In 2005, only a few years after signing up, he headed to Afghanistan under what was then the George Bush ‘Enduring Freedom’ administration.
“The Ukrainian conflict is probably the first one we’re seeing on our cellphones and it’s in people’s faces. So New Zealanders are beginning to realise that geographical isolation doesn’t provide the same protection it once did.” – Dan Rosewarne
In 2012 he returned on the final rotation and says the contrast from one tour to the next was huge.
“There were buildings and infrastructure that wasn’t there in 2005, the roads were a lot better.
“By 2012 there were paved roads and it was a lot easier to get around but one thing that was worse was the security situation,” he said.
“It was a lot more hostile on the second tour than the first so that brought with it other challenges.”
He laughs at the suggestion that he’s replaced one form of combat with another.
“In the military you know there’s a chance of getting bayoneted, but it’s only going to be from the front. Here you don’t know where it’s going to come from.”
Reflecting on the military’s role, Rosewarne noted that the atrocities of war haven’t been as front and centre for New Zealanders since the 90s.
“Politicians back in the 70s, 80s and 90s had parents who were in the military, and they were round the dinner table reminding family members of the atrocities of war.
“Now we don’t have that, so when you’ve got Treasury looking at military spending alongside every other agency they go, what makes these guys any different? They haven’t been exposed to the stories or reminded of the atrocities that preserve the meaning and worth of military service.”
Rosewarne believes that is changing as the “international order is unpicked in one part of the world, there’s a risk it will cascade into other parts of the world and that’s what we’re seeing now”.
“The Ukrainian conflict is probably the first one we’re seeing on our cellphones and it’s in people’s faces.
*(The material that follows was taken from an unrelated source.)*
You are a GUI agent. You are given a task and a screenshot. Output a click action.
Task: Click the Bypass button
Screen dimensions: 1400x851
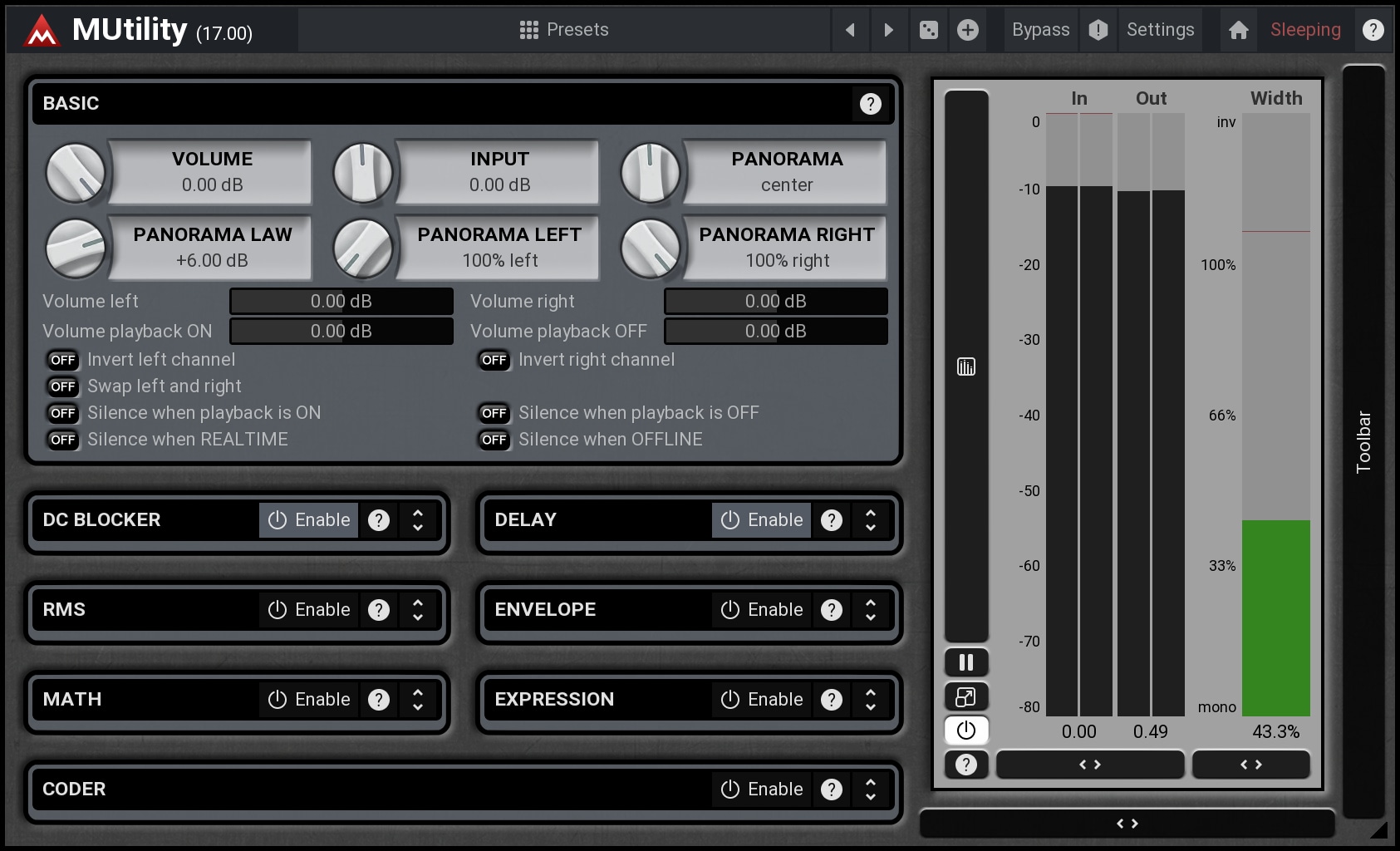point(1040,31)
So New Zealanders are beginning to realise that geographical isolation doesn’t provide the same protection it once did.”
Rosewarne expects that will have an impact on funding and “will come with a greater degree of inter-operability with our allies, particularly Australia”.
In coming years, he expects the multilateralism strategic culture that has always been there will be reinforced as New Zealand’s 20 years of “irregular warfare” changes.
“We’re seeing in eastern Europe a return to conventional warfare, so Western militaries around the world are shifting focus. I think it’s only natural New Zealand will re-posture as well back with our allies to what it used to be.”
Rosewarne says joining the military is “effectively signing the Government a blank cheque for them to cash in whenever they need it”.
After three tours Rosewarne is surprised when Newsroom asks if he ever had to kill anyone while serving.
“I’ve never really been asked that.”
He confirms he hasn’t but says it’s something you “have to be prepared to do if you needed to”.
During the Covid-19 pandemic Rosewarne had a senior management role overseeing the Canterbury MIQ centres and says soldiers have had to adapt to different jobs.
“My job was to set the tone and culture and my position was that it could always be worse. They could have been in a dug-in position in Waiouru in the snow, but I’d say, now you’re in an air-conditioned hotel getting fed three meals a day and giving back to the community, and it’s not that bad.”